A very effective and disturbing exercise in slowly escalating dread, The Witch is the sort of movie where you sit on the edge expecting something really bad to happen any minute now. It doesn’t have many big jump scares but the claustrophobic setting, moody and muted visuals (the film is shot in natural light, with only candles providing the artificial one), spooky music and the unsettling implications of horrible things happening offscreen all work together to create a superb atmosphere of unease.
The setting is the 1630s New England, and in the opening scene a devout family of seven leaves their Puritan settlement over religious differences to reside on a farm by the edge of a forest, far away from human contact. I was glad to have subtitles while watching the movie, because everyone in it speaks in the archaic English based on the written records of the time, with thee and thou and dost and so on. It has a certain poetry to it and adds a lot to the authentic feel, but man would it have obscured the dialogue for me.

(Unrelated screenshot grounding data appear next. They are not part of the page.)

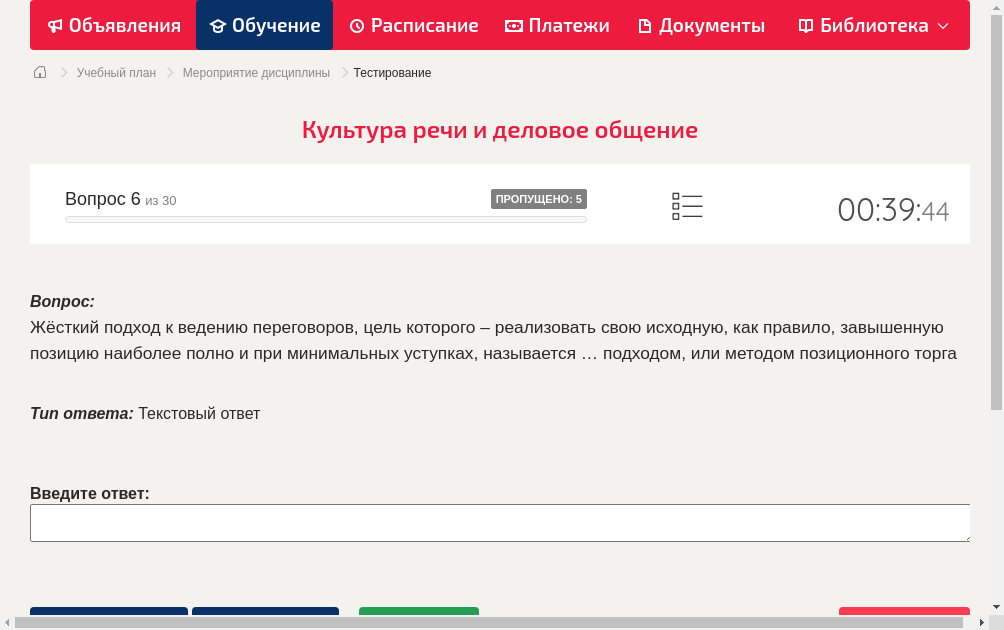Follow the Мероприятие дисциплины breadcrumb link

click(255, 72)
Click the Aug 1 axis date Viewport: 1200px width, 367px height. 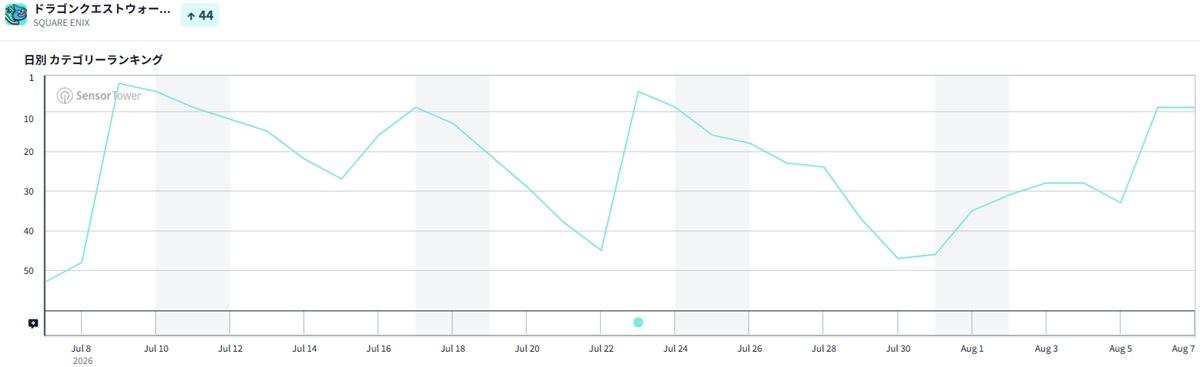click(972, 349)
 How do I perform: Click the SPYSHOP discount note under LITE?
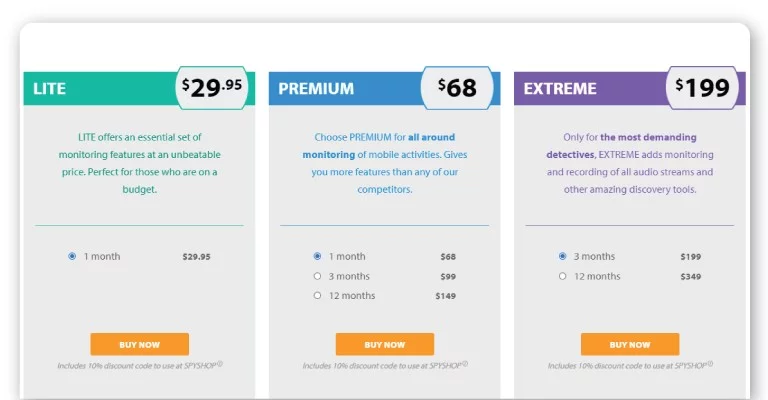pos(140,365)

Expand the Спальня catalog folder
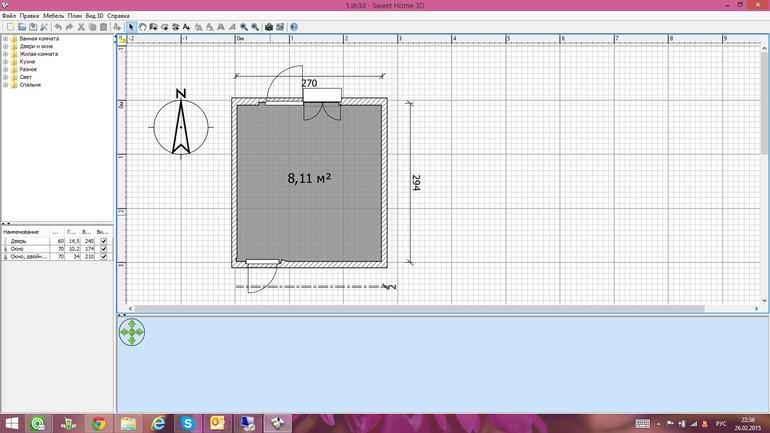pyautogui.click(x=6, y=85)
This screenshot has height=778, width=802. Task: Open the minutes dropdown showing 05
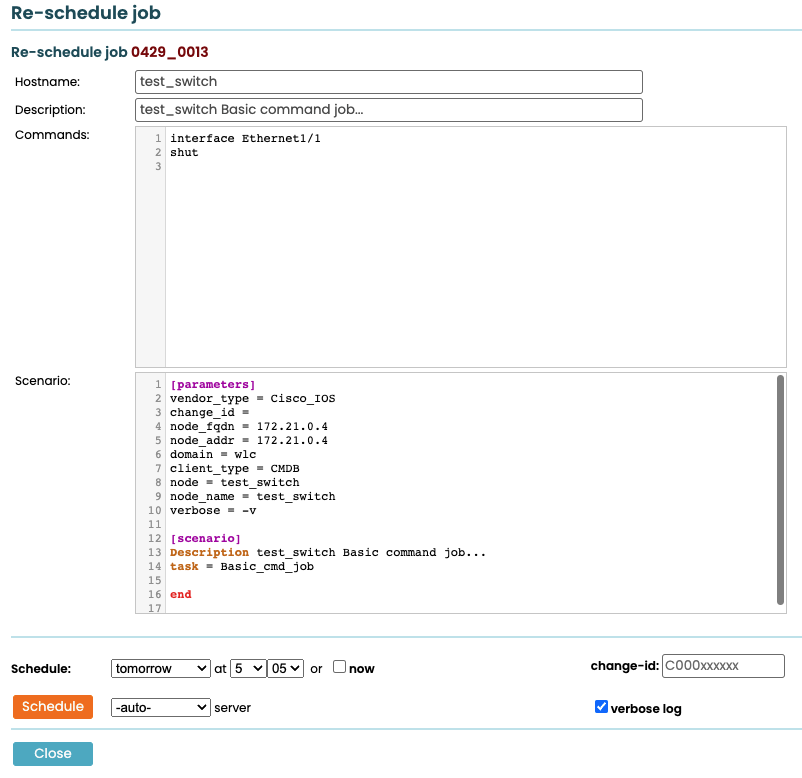tap(285, 668)
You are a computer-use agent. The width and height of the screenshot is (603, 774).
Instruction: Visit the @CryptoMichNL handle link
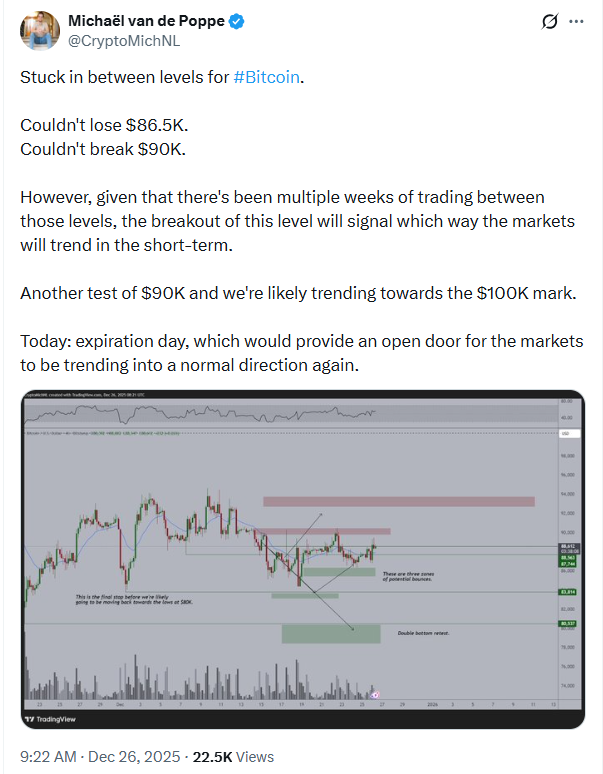115,42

One day, Thomasin (Anya Taylor-Joy of the eerie wide-set eyes, seen most recently in Split and giving another strong performance here), the eldest child of the clan, takes her baby brother outside, where he vanishes into the thin air. I don’t think it’s a big spoiler to say that, contrary to my expectations, the movie actually doesn’t toy with the audience regarding the existence of the titular witch – it shows upfront that yes she’s real, and what she does with the baby is not pleasant.
Thomasin and her family live in a world governed by faith and superstition where God, Devil and sin are a daily pre-occupation and the idea that the Devil might take on an animal shape is nothing out of the ordinary. It sure made me happy to live in the present day where I don’t have to think of myself as a born sinner and worry about hellfires all day long. When other strange and inexplicable things begin to happen, the family is slowly consumed with fear and paranoia that leads them to turn on each other with accusations of devilry. I thought that The Witch worked best as a quiet psychological thriller about the breakdown of the family – when it did attempt a few deliberately scary moments they mostly made me titter. They’re just too over-the-top compared to the overall subtle approach of the film.
Taylor-Joy is the standout in the cast, as The Witch is also an unconventional coming-of-age story of a young girl in the Puritan age, but Ralph Ineson and Katie Dickie (both seen on Game of Thrones), are also solid as the father who is sympathetic but too weak and prideful to admit he’s taken his family to ruin, and the brittle, emotionally damaged matriarch with a shade of Lysa Arryn. Without spoiling twists and turns, looking back it’s satisfying to spot all the clues the movie plants early on that hint on where the story will eventually go. It certainly has one of the most memorable endings in a film I can think of.
As a random aside, I wish I could think of ways to incorporate the line “Wouldst thou like to live deliciously?” into my daily conversations somehow.